Thanks to tireless efforts by historical revisionists over the past two decades, Ronald Reagan has gotten a lot of credit for achievements that he had nothing to do with. "Winning" the Cold War is a good example.
In reality, Reagan's policies had little or nothing to do with the collapse of the Soviet Union. In fact, the last thing the Military Industrial Complex ever wanted was to see the Cold War's end (and with it the trillion-dollar gravy train of "defense" contractor funding).
On the other hand, Reagan should get credit for something that he actually did achieve: laying the groundwork for the death of capitalism as we know it.
Capitalism had its first near-death experience during the Great Depression. Ironically, it was saved by the most progressive president that the U.S. ever had: Franklin D. Roosevelt. Although attacked by the business community at the time, FDR's New Deal in fact resurrected capitalism and gave it new life. The New Deal created the Great American Middle Class: tens of millions of well-paid workers that actually had the money to buy the products that the system produced.
It was a wonderful arrangement that made America a superpower and the most envied nation on the planet for decades to come.
However, America's wealthy never got over their hatred of FDR and the New Deal---despite the fact the latter saved capitalism from itself. The Rich & Powerful constantly plotted to abolish the New Deal. And in 1980, with Reagan's election, the wealthy class finally saw its chance to begin the attack on the New Deal---a process that continues to this day.
Under Reagan, middle class entitlements were slashed, as were programs to assist the poor. And sweeping changes in tax policy began to favor the very wealthy, at the expense of the middle class and the poor. Also, labor unions and labor laws were gutted. Lastly, under Reagan's disastrous "free trade" policies, America started shipping all its good-paying manufacturing jobs overseas.
The result of all this was that, under Reagan, the Great American Middle Class began to shrink---a process that continues to this day. And with a much-weakened middle class, U.S. capitalism has hit a major crisis in that fewer and fewer consumers are able to buy the products that the system produces.
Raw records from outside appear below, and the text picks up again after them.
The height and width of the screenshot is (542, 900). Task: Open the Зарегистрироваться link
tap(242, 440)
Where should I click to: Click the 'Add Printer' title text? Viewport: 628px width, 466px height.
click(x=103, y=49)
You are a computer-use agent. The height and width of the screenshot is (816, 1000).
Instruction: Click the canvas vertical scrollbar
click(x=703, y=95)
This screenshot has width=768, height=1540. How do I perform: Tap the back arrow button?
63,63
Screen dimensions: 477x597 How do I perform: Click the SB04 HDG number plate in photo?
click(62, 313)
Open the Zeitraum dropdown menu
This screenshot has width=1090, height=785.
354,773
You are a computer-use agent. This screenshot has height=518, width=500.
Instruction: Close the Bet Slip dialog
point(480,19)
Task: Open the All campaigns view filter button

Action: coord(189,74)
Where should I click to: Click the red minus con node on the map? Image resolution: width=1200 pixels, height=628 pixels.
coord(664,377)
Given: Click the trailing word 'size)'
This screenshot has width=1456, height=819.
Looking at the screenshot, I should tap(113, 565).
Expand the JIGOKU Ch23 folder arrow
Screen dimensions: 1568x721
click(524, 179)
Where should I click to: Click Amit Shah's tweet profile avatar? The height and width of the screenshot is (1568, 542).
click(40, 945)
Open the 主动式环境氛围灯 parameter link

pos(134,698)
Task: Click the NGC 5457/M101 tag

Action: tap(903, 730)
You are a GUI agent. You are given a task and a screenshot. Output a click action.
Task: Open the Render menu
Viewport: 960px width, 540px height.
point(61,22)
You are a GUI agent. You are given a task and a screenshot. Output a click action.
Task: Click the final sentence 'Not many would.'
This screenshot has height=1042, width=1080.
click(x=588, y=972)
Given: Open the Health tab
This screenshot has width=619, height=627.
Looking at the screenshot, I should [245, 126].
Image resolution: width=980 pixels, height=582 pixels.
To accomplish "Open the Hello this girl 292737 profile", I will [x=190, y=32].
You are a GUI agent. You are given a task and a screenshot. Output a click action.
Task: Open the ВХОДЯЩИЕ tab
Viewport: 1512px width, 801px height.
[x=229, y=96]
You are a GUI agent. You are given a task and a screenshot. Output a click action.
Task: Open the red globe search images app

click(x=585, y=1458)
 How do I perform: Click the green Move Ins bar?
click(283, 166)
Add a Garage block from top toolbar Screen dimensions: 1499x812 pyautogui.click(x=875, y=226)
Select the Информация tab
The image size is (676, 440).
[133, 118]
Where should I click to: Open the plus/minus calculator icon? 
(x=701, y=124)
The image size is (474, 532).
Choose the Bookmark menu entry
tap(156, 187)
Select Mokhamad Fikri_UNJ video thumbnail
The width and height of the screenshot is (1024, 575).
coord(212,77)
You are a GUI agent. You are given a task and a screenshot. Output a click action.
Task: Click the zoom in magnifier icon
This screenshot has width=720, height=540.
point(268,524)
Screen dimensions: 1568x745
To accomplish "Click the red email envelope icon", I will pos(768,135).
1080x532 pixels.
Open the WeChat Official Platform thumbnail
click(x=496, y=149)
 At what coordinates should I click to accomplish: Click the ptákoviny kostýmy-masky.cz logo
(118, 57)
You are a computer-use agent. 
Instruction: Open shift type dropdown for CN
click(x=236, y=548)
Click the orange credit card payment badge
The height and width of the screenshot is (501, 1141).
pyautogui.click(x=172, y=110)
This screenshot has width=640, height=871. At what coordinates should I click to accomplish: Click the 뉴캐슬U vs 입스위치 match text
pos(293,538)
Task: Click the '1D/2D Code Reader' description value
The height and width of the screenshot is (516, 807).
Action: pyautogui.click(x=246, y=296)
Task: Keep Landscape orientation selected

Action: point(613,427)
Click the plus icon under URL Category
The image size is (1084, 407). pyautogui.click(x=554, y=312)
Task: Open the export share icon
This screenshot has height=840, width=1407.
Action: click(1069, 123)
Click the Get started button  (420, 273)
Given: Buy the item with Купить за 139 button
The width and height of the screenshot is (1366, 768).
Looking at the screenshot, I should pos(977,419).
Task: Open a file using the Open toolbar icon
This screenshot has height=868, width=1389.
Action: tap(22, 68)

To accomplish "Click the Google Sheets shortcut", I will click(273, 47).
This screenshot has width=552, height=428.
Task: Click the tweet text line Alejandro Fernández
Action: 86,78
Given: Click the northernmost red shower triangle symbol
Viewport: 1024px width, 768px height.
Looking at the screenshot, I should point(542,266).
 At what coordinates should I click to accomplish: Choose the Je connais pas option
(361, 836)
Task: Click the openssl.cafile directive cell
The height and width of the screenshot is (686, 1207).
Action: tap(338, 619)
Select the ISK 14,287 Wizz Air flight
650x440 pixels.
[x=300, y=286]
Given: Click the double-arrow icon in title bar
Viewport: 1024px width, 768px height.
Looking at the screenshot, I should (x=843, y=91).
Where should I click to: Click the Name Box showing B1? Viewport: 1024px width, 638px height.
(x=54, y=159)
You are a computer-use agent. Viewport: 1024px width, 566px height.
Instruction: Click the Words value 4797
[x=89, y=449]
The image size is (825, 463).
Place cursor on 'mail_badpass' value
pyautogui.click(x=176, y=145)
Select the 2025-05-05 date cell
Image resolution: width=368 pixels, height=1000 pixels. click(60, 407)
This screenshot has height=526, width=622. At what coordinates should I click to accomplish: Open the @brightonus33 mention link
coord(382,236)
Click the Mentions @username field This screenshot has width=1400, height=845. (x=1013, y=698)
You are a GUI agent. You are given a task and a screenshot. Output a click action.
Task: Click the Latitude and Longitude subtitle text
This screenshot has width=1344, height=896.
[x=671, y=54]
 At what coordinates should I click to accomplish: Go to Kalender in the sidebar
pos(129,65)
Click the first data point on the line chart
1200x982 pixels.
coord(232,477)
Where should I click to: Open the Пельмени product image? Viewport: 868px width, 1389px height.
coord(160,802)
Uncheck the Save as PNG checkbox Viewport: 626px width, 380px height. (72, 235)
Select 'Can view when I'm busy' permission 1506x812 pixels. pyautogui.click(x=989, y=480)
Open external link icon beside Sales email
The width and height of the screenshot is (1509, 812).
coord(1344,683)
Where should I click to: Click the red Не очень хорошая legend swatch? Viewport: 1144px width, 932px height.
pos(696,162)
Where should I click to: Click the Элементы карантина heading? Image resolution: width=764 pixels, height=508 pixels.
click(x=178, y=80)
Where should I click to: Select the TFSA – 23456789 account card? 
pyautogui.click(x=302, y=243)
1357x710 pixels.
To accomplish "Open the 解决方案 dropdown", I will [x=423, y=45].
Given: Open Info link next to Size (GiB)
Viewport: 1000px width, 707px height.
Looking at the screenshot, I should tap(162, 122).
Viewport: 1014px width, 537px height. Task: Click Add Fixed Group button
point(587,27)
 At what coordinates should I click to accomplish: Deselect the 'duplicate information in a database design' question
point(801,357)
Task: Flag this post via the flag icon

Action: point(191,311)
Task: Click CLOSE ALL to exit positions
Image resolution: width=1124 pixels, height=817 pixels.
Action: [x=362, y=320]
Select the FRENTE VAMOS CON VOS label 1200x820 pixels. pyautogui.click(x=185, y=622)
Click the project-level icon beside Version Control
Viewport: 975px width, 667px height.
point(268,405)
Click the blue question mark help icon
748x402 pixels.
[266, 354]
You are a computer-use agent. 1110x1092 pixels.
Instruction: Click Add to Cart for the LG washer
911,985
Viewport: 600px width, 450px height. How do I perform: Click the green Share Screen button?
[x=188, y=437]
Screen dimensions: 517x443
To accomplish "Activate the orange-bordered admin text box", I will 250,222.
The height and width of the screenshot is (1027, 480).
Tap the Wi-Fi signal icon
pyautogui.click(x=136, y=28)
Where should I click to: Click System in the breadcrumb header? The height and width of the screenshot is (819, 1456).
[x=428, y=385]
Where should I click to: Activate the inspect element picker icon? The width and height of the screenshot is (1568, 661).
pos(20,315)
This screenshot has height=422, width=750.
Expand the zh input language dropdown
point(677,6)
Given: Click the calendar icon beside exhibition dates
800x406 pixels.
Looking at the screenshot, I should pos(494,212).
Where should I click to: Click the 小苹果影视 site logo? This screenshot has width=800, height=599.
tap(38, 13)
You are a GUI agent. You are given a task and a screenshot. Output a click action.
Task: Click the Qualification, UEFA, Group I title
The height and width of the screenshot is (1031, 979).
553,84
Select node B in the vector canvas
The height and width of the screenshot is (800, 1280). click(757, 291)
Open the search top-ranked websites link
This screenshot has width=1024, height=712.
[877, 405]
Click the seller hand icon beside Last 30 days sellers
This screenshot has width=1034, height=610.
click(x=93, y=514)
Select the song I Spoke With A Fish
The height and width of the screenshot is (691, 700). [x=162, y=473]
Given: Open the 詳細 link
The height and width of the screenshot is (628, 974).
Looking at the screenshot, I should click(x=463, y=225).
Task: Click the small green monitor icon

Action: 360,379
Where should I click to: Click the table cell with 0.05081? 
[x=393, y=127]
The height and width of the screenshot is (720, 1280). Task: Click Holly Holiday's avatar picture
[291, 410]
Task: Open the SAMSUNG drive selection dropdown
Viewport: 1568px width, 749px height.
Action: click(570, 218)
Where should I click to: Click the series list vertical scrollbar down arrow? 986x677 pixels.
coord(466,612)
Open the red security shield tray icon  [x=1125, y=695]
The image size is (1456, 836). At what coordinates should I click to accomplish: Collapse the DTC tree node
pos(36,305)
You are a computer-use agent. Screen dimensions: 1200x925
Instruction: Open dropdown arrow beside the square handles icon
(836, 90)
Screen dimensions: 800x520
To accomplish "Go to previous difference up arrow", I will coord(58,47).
The latter is a crucial component of capitalism that has long been curiously overlooked by the "free market" Chicago School zealots who've long championed a completely deregulated economy. I find it interesting how these zealots are always so concerned about the plight of the "over-taxed, over-regulated" rich (who they claim are the only necessary ingredient for successful capitalism).
Of course, what these ivory tower zealots overlook is that capitalism as we know it simply can't function unless there is a strong, prosperous middle class around to buy the products created by the system.
Although Reagan's policies gutted the U.S. middle class, the resulting devastation to capitalism didn't become readily apparent until much later on. This was because the whole crisis was masked by America's increasing embrace of credit-fueled consumption, which created the mirage of prosperity.
Under Reagan, America simply stopped paying its bills. The government started borrowing hundreds of billions of dollars from the likes of Japan. And consumers increasingly started pulling out their credit cards to pay for purchases, rather than using cash.
Finally, a series of bubbles came along to further create the illusion that the American economy was much more prosperous that it really was. These included the Dot Com bubble and the more recent housing bubble.
Of course, the whole Ponzi scheme all came crashing down in 2008. Since then, the U.S. economy has remained on life support. The nation continues to plunge further into debt, even as the U.S. dollar continues to hit new all-time lows. The middle class is all but extinct these days, as are the good-paying jobs that once help make the American economy the mightiest on earth.
Virtually all of this is a legacy of Reagan's policies. And unlike capitalism's first near-death experience, in the 1930s, it's extremely unlikely that we'll see another FDR ever come along to give the whole system a new lease on life. In our Citizens United era, that's simply not ever going to happen.
Reagan (or more specifically, his wealthy backers) originally aimed to crush the New Deal and return the U.S. to an unregulated 19th century dog-eat-dog form of capitalism. They hoped that this would propel capitalism to new heights. But by ignoring the key role of middle class consumption in their calculations, they unwittingly severely damaged capitalism itself and turned America into a second-rate power.